Laurette Onkelinx: "Il faut un meilleur encadrement pour les implants"

Laurette Onkelinx était l'invitée de l'Indiscret ce dimanche.
19 févr. 2012 à 10:06 - mise à jour 19 févr. 2012 à 11:50Temps de lecture2 min
Par RTBF
Invitée de Thomas Gadisseux ce dimanche midi, Laurette Onkelinx est revenue sur son idée de lancer un impôt minimum pour les sociétés. Malgré les critiques libérales, la socialiste refuse de modifier ses propos. "Il faut un budget éthique, de relance et de rigueur", rappelle la vice-Première. "À partir du moment où tout le monde doit faire un effort, il faut être juste.

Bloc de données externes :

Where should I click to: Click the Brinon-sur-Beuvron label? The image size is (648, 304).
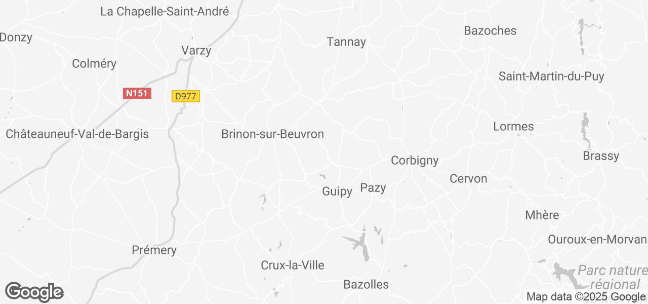[273, 134]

Les grandes sociétés, les multinationales qui sont chez nous, s'arrangent, avec tous les dispositifs fiscaux qui sont à leur disposition, pour effacer leur base imposable et ne paient pas d'impôts."

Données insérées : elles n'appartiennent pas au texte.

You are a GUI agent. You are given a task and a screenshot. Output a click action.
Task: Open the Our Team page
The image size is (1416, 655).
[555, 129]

Vincent Van Quickenborne avait parlé d'une mesure "pas très intelligente". "Mais comment peut-on justifier que les petites et moyennes entreprises qui font des efforts, qui boulottent, qui donnent de l'emploi, elles, elles paient l'impôt des sociétés, parfois au prix fort?", répond Laurette Onkelinx. "Continuellement dire que les grandes entreprises vont se délocaliser, cela devient du chantage."

Réduction des dépenses: "Pas de tabou"

Certains, comme Olivier Chastel, estiment qu'il reste encore "du gras", que l'on peut encore réduire les dépenses de l'Etat, notamment du côté de la fonction publique. Et critiquent au passage le "conservatisme socialiste". "Je me réjouis qu'ils me disent où", rétorque Laurette Onkelinx. "S'ils disent qu'il y a du gras, qu'ils s'expliquent, qu'ils disent où. (...) Si je dois être la dernière défenderesse du service public, je le serai."

Mais la socialiste ne ferme toutefois pas la porte à la discussion. "S'il y a des pistes intéressantes, je ne dis pas qu'on ne fera rien. S'il y a des dépenses facultatives où on peut faire un effort, je n'ai pas de problème, je n'ai pas de tabou. Je dis simplement qu'on a besoin d'un Etat qui fonctionne."

Contrôler la chaîne de distribution des implants

Ce samedi, la ministre de la Santé lançait l'idée d'une carte obligatoire pour toute personne portant un implant. "Il y a des dizaines de milliers de personnes qui ont des implants: de genou, de hanche, ...", indique Laurette Onkelinx. "Or il n'y a pas un encadrement pour les implants comme pour les médicaments. Ce que je veux faire, c'est un contrôle qualité total. On a un système de soins de santé qui est applaudi par la population (...) Mais il y a encore des efforts à faire en termes d'accessibilité et de qualité, notamment sur les implants. Je veux vraiment une chaîne de contrôles parfaite, pour rassurer sur la qualité et protéger les patients."

La ministre veut ainsi contrôler la chaîne de distribution des implants. "Nous devons pouvoir aller partout pour contrôler la qualité", précise-t-elle en évoquant certains hôpitaux privés où les contrôles sont difficiles.